--- Source material Enclosed Below ---
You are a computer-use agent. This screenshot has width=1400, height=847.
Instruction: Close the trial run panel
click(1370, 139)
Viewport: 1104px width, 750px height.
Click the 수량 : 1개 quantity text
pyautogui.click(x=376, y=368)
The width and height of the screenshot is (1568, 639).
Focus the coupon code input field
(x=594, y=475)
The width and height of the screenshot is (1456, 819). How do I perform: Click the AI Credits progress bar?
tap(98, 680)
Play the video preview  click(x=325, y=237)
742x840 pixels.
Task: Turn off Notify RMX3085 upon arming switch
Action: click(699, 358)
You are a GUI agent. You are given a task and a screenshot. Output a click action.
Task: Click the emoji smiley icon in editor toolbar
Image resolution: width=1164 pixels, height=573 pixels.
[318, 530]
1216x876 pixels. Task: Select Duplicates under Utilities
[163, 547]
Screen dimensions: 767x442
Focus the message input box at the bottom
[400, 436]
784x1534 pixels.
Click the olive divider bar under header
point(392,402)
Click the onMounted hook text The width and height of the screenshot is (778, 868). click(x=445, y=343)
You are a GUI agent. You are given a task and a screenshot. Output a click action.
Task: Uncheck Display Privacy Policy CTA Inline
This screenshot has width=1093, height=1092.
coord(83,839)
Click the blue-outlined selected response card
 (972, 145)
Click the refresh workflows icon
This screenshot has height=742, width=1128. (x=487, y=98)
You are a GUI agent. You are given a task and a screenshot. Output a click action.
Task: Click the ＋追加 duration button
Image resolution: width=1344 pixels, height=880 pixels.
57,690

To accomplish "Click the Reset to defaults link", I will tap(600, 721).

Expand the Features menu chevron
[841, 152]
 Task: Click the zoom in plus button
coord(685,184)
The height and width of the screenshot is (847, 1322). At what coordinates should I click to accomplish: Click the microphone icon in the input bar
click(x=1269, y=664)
--- End of Enclosed Source material ---
- **Exercise aim**
Could you reproduce all of the material above, exactly as it reads?

- **Expected answer**
You are a computer-use agent. This screenshot has width=1400, height=847.
Instruction: Close the trial run panel
click(1370, 139)
Viewport: 1104px width, 750px height.
Click the 수량 : 1개 quantity text
pyautogui.click(x=376, y=368)
The width and height of the screenshot is (1568, 639).
Focus the coupon code input field
(x=594, y=475)
The width and height of the screenshot is (1456, 819). How do I perform: Click the AI Credits progress bar?
tap(98, 680)
Play the video preview  click(x=325, y=237)
742x840 pixels.
Task: Turn off Notify RMX3085 upon arming switch
Action: click(699, 358)
You are a GUI agent. You are given a task and a screenshot. Output a click action.
Task: Click the emoji smiley icon in editor toolbar
Image resolution: width=1164 pixels, height=573 pixels.
[318, 530]
1216x876 pixels. Task: Select Duplicates under Utilities
[163, 547]
Screen dimensions: 767x442
Focus the message input box at the bottom
[400, 436]
784x1534 pixels.
Click the olive divider bar under header
point(392,402)
Click the onMounted hook text The width and height of the screenshot is (778, 868). click(x=445, y=343)
You are a GUI agent. You are given a task and a screenshot. Output a click action.
Task: Uncheck Display Privacy Policy CTA Inline
This screenshot has width=1093, height=1092.
coord(83,839)
Click the blue-outlined selected response card
 (972, 145)
Click the refresh workflows icon
This screenshot has height=742, width=1128. (x=487, y=98)
You are a GUI agent. You are given a task and a screenshot. Output a click action.
Task: Click the ＋追加 duration button
Image resolution: width=1344 pixels, height=880 pixels.
57,690

To accomplish "Click the Reset to defaults link", I will tap(600, 721).

Expand the Features menu chevron
[841, 152]
 Task: Click the zoom in plus button
coord(685,184)
The height and width of the screenshot is (847, 1322). At what coordinates should I click to accomplish: Click the microphone icon in the input bar
click(x=1269, y=664)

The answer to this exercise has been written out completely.